Bericht und Bilder © Hans-Werner Schlett,
Kreisbereitschaftsleiter - DRK-Kreisverband Waldshut

Ansprechpartner

Hans-Werner Schlett
Kreisbereitschaftsleiter

Tel: +49 7751 87 35 0

Fuller Str. 2
79761 Waldshut

Am Samstag den 10. Februar 2018 fand in Tiengen die Hoorige Mess statt.
Die Hoorige Mess ist ein buntes Narrentreiben auf dem Marktplatz und in der Fußgängerzone der Innenstadt von Tiengen. Die Hoorige Mess beginnt um 10:00 Uhr morgens und endet gegen 19:00 Uhr in der Innenstadt. Im Hanselezelt, auf dem Marktplatz, geht der Festbetrieb bis ca. 23:30 Uhr weiter. Gegen 16:00 bis 18:00 Uhr waren die meisten Besucher mit ca. 6000 geschätzten Personen in der engen Altstadt von Tiengen und auf dem Marktplatz. Veranstalter ist die Aktionsgemeinschaft Tiengen
Aus den Erfahrungen der letzten Jahre mit dieser Veranstaltung erwarten wir eine Grundlast von kleineren Erste-Hilfe-Leistungen (z.B. Wundschnellverband), ca. 5 mehr oder weniger angetrunken Personen und etwa 5 Notfällen aller Art. Auch sind Reserven für Spitzenlasten und mehrere Verlegungen von Jugendliche in Krankenhäuser außerhalb des Landkreises Waldshut vorgesehen.
Der Sanitätswachdienst war mit seiner Unfallhilfsstelle (UHS) für die Veranstaltung im Feuerwehrgerätehaus in Tiengen in der Molkereistrasse 2 untergebracht.
Im Feuerwehrgerätehaus waren für den Sanitätswachdienstdienst die folgenden Funktionen vorhanden:

- Funk- und Einsatzzentrale Sanitätsdienst als Abschnittsleitung

- Unfallhilfsstelle (UHS) mit der Möglichkeit zum Ausnüchtern von alkoholisierten Personen

- Krankenkraftwagen (RTW und KTW)

- Notarzt mit Einsatzfahrzeug

- MTWs mit Einsatzkräften für den Streifendienst 

 

Die erforderliche Einsatzplanung für den Sanitätswachdienst hat die DRK Kreisbereitschaftsleitung erstellt und dokumentiert. Basis für diese Planungen waren die

Erfahrungen der letzten Jahre und Abklärungen mit Stadtverwaltung, Feuerwehr,

Polizei und DRK, im Vorfeld der Veranstaltung. Die DRK Einsatzkräfte hatten ihren Stützpunkt inkl. Unfallhilfsstelle (UHS) und Abschnittsleitung zum wiederholten Male im Feuerwehrgerätehaus in der Molkereistrasse 2 in Tiengen. Die UHS wurde am Samstag aufgebaut und ausgestattet. Die UHS war um 10:00 Uhr einsatzbereit. Für die UHS wurden zwei Boxen in der Fahrzeughalle benutzt. Der Aufbau erfolgte in ca. 30 Minuten. Einsatzende war um 24:00 Uhr. Die letzten Einsatzkräfte vom Sanitätswachdienst verliessen das Feuerwehrgerätehaus um 24:00 Uhr. 

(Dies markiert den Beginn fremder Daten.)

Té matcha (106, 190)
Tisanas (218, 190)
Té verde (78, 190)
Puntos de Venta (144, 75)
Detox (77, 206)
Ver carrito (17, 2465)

Nach dem Ende vom Sanitätswachdienst gab es von der Hoorigen Messen in Tiengen keinen Einsatz für den Rettungsdienst. 

Im Funkraum vom Feuerwehrgerätehaus wurde für die DRK Einsatzkräfte die Kommunikation und Dokumentation durchgeführt. Im Funkraum konnte mit den festinstallierten 4m Band Funkgeräten die Funkkanäle von Rettungsdienst und Feuerwehr geschaltet werden. Mit den 4m Band Funkkanälen erfolgte die Kommunikation mit den Einsatzfahrzeugen von Sanitäts-, Rettungsdienst, der Feuerwehr und der integrierten Leitstelle Waldshut

Für die Kommunikation mit den Sanitätsstreifen musste ein 2m Band Handsprechgerät an eine vorhandene Antenne im Feuerwehrgerätehaus angeschlossen werden. Dies war einfach und hat gut funktioniert.

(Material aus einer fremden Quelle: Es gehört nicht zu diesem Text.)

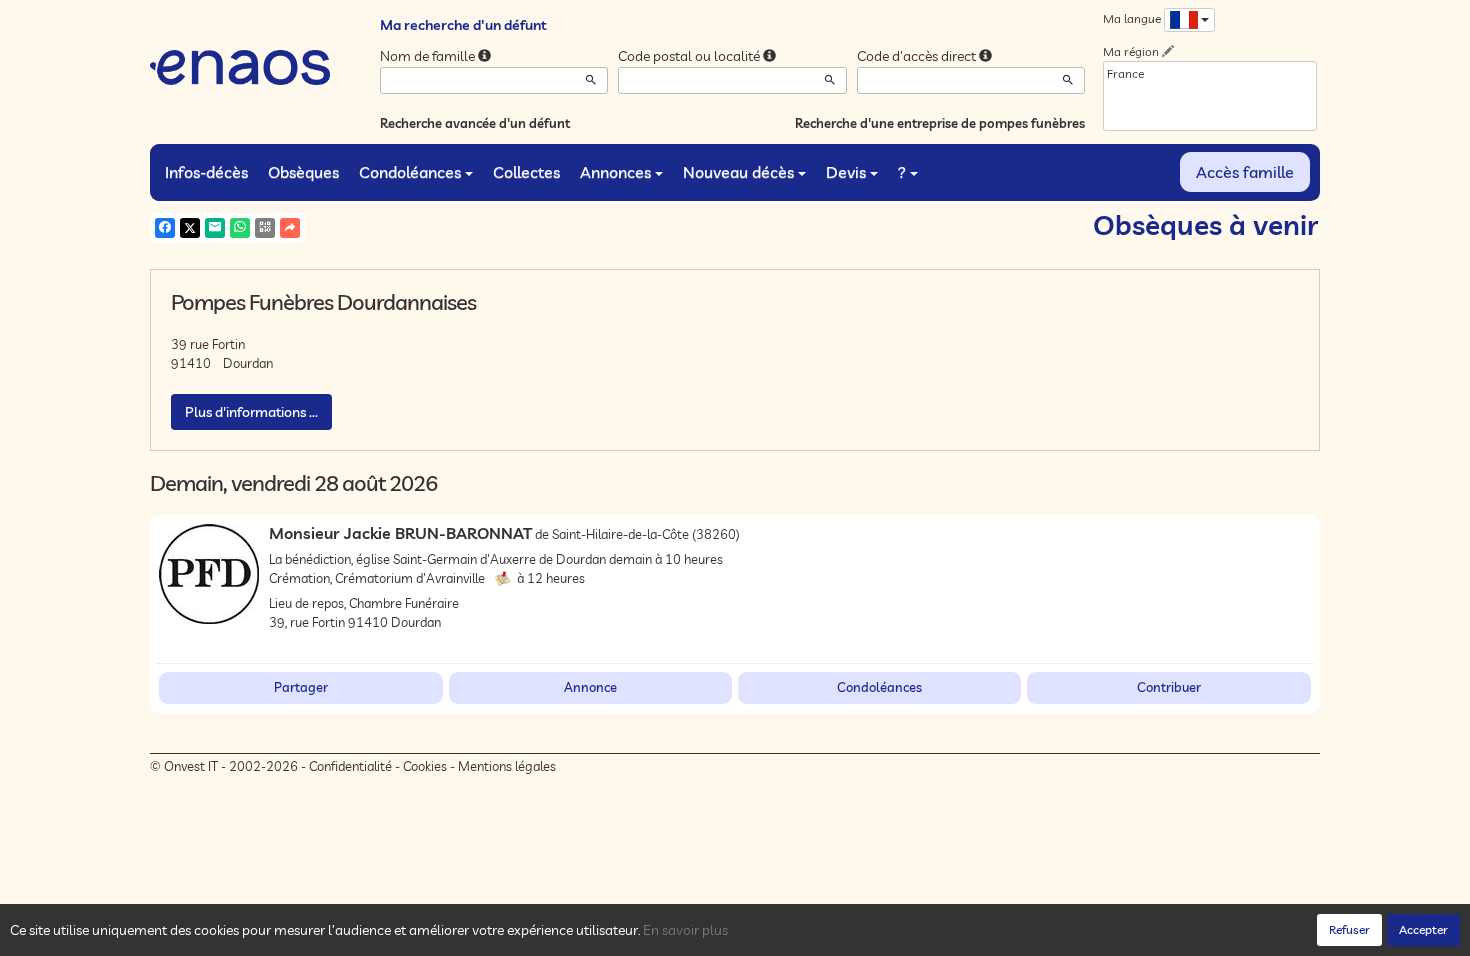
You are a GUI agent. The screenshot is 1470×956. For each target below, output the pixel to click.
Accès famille (1245, 172)
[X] (190, 228)
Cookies (425, 766)
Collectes (526, 172)
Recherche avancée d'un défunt (475, 123)
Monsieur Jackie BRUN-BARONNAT (400, 533)
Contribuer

Der im Funkraum vorhandene PC wurde für die Führung vom Einsatztagebucheingesetzt. Im PC waren auch alle Einsatzunterlagen abrufbar. Auf diesen PC wareine Web Kamera aus der Fussgängerzone aufgeschaltet. Dadurch konnten wir denBetrieb an einem Knotenpunkt der Veranstaltung live mitverfolgen. In der ILS in Waldshut wurde zusätzlich, für die Betreuung vom Raum Tiengen ein Disponent eingesetzt. Mit diesem Disponenten wurde eine vollständige Dokumentation der ILS Waldshut für den Mastereinsatz Hoorige Mess erstellt. Dieswar ein Beitrag zur Verbesserung der Qualität unserer Einsatzdokumentation. Ausserdem war der zusätzliche Disponent eine Rückfalleben für eine starke Auslastung der ILS oder für einen möglichen Massenanfall von Verletzten (MANV) oder ein Grossschadensereignis. Auch wurde der PC für die Gewinnung von wichtigen Informationen (z.B. Telefonnummer der Giftnotrufzentrale, Strassenkarten usw.) benutzt. Für die Einsatzführung war das Festnetztelefon währen der Überlastung der Mobilfunknetze besonders wichtig. Der Funkraum war unterbrechungslos besetzt. Vorgehaltene Einsatzfahrzeuge wurden mit einer Ausrückzeit von einer Minute über 2m Band Funkgeräte abgerufen. 

In der Fahrzeughalle hatten wir zwei Fahrzeugboxen zur Versorgung von Patienten ausgestattet. Hierbei gab es folgende räumliche Gliederung: 4 Plätze zur Versorgung von Notfallpatienten 4 Plätze zum Ruhen der Patienten mit einfacher medizinischer Überwachung ausreichender Platz für Materialablagen Sitzgelegenheiten für Einsatzkräfte und Begleitpersonen der Betroffenen. Für die Umlagerungen der Patienten war ausreichend Platz vorhanden. Der grundsätzliche Einsatz von Rettungs- und Umbettungstüchern, für einfache und schonende Patientenumlagerungen, hat sich wiederholt bewährt. Auf einen Sichtschutz innerhalb der UHS wurde zugunsten von einem hindernisfreien Blickfeld auf die Patienten verzichtet.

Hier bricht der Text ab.